By Lise Alves, Senior Contributing Reporter

SÃO PAULO, BRAZIL – Due to the surge in industrial activity in the last few decades, Brazil has began to worry about its current energy sources and has started to invest in new, complementary sources to meet its energy needs. One of the most promising sectors, wind power, is expected to invest close to R$15 billion in 2014 alone.

Wind power farm, Rio de Janeiro, BRazil, Brazil News
Wind energy is seen as a positive complementing energy source in Brazil’s Energy Matrix, photo by Leaflet/Wikimedia Creative Commons License.

“Wind energy has a very promising future in the country and has become a fundamental part of the Brazilian energy matrix composition,” says Elbia Melo, president of the Associação Brasileira de Energia Eólica – ABEEólica (Brazilian Wind Energy Association).

According to government figures, nearly 75 percent of all energy produced in Brazil today comes from hydroelectric plants, but recent studies have shown that the potential for the growth of this type of energy production source is likely to end in the near future.

“We still have a potential for some growth in hydroelectric production, but this potential is likely to end by 2030,” says Claudio Sales, president of Acende Brasil Institute, a think tank focused on Brazil’s energy sector. “Wind energy production will not be an alternative but a very important complementary source of energy for Brazil’s electric matrix.”

According to ABEEólica Brazil had in August of 2014 an installed capacity of 5 GW, sufficient to power a city the size of São Paulo, in other words approximately four million households or twelve million people. The country’s potential for wind energy production, however, is estimated at 350 GW, with the most promising results likely in the Northeastern and Southern regions of the country.

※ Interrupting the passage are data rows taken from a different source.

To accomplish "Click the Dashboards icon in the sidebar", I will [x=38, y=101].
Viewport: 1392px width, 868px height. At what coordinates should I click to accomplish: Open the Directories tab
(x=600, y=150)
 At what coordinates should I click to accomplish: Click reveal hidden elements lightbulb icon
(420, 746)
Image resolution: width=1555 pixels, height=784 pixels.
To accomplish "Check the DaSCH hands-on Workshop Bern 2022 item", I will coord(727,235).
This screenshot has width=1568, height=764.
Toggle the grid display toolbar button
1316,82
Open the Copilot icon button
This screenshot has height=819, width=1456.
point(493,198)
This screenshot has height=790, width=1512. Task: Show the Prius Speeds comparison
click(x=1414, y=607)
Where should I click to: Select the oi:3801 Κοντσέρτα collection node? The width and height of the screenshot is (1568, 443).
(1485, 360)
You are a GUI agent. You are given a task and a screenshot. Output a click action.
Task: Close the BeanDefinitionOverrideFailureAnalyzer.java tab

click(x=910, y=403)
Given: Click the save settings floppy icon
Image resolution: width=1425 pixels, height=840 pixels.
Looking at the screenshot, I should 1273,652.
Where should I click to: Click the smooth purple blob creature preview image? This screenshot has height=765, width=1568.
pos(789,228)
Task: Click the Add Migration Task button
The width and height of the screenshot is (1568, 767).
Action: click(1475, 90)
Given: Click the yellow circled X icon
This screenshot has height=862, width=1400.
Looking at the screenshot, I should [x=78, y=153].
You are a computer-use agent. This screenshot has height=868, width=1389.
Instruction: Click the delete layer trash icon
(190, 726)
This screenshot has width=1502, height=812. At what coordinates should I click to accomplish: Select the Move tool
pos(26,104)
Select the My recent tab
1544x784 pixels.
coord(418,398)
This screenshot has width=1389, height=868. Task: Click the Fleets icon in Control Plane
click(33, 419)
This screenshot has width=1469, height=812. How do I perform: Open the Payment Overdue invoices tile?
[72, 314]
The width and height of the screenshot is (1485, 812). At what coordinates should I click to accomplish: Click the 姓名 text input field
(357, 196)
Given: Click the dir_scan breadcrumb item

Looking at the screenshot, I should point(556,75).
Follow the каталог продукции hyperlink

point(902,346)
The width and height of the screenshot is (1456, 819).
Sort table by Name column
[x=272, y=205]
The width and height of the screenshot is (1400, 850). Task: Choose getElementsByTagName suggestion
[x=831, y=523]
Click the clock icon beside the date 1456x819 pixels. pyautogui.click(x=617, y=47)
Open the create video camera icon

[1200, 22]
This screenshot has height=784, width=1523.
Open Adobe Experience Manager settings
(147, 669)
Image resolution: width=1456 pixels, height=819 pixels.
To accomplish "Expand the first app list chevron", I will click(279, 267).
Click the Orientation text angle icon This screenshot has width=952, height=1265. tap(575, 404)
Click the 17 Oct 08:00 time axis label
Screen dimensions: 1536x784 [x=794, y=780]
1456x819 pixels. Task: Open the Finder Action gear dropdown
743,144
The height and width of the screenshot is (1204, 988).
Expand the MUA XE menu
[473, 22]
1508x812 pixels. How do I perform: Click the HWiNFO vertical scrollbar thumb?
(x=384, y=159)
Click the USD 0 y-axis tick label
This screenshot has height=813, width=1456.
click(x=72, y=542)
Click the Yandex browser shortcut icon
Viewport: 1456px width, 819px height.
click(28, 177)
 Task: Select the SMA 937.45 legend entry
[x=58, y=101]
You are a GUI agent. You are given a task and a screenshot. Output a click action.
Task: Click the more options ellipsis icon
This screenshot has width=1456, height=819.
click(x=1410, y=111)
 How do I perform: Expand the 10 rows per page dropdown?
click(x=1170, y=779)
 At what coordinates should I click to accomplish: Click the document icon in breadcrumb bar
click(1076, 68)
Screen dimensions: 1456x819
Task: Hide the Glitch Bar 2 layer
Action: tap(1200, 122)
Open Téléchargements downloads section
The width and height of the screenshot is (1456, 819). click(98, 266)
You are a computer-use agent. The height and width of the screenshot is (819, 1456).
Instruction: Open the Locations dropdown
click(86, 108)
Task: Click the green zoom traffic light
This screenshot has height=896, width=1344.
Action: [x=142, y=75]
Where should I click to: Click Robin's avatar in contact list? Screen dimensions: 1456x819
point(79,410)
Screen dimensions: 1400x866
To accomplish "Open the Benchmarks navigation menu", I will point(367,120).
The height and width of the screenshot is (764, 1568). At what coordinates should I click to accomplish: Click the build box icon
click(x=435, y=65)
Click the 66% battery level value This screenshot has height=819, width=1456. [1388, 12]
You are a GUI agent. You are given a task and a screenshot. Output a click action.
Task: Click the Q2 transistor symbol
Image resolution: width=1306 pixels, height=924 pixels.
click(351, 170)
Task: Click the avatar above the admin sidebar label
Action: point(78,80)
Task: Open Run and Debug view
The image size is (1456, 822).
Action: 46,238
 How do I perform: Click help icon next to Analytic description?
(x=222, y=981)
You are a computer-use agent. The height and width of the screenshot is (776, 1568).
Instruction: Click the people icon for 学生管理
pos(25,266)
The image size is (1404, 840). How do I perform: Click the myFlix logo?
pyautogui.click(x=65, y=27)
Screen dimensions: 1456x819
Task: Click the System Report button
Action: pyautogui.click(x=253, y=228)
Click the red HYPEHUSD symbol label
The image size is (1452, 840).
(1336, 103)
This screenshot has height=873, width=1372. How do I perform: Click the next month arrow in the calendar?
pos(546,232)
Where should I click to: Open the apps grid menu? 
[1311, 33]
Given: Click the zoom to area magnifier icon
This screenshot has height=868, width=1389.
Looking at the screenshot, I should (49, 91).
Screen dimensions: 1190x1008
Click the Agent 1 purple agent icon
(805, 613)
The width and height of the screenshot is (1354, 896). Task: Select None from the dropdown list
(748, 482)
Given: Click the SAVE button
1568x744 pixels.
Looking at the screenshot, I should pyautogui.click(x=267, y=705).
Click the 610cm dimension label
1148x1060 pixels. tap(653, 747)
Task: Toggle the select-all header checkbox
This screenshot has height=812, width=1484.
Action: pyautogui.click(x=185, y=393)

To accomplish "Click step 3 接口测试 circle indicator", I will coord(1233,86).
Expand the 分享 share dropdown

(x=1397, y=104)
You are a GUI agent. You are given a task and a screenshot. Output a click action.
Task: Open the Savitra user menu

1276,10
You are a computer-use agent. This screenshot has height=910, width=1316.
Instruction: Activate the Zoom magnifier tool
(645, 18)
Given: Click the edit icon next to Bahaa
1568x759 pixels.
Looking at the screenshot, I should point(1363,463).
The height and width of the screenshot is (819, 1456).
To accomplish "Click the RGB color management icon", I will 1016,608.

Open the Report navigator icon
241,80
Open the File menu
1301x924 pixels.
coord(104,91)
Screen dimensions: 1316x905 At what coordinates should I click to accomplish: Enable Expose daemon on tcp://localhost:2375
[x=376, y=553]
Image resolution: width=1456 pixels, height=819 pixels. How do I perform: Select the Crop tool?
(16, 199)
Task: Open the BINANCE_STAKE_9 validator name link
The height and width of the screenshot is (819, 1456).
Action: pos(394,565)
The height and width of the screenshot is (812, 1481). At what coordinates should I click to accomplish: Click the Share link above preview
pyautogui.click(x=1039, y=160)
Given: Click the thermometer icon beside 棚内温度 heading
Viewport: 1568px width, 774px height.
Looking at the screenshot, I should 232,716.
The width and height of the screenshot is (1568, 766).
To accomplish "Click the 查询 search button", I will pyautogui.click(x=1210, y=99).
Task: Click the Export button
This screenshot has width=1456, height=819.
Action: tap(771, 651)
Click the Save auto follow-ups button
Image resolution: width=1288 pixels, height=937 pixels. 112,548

Brazil, which only started to invest significant volumes of capital in wind energy sources at the start of the 21st century, was ranked 13th in the world in 2013 in the number of wind parks installed and the seventh country with the largest number of newly installed wind parks for that year. Today there are 201 wind parks installed in Brazil.

Hydropower plant in Brazil
Hydroelectric plants will soon need to be joined by other sources to meet Brazil’s growing energy demands, photo by Socrates Arantes/Eletronorte – Agencia Brasil.

ABEEólica forecasts that the country will close 2014 as one of the first five countries with the most investments made and newly installed wind parks constructed this year.

The association notes that while today wind energy represents five percent of Brazil’s national energy matrix its forecast is that the segment will continues its strong growth trend and become responsible for ten percent of the matrix by 2018. “We are currently in the consolidation and sustainability phase of the wind energy industry in Brazil,” says Melo.

According to forecasts by the Global Wind Energy Council (GWEC), an organization headquartered in Belgium that represents energy-related companies in more than seventy countries, for the 2014-2018 period Brazil will have an exponential growth, becoming the leader in Latin American in wind energy production.

During GWEC’s release of the Global Wind Report – Annual Market Update in April of 2014, the Council’s Secretary General, Steve Sawyer noted Brazil’s growth in wind power stating that the country is likely to rank among the ten largest producers of wind energy in the very near future. “The issues now for wind power in Brazil are enviable,” concluded Sawyer.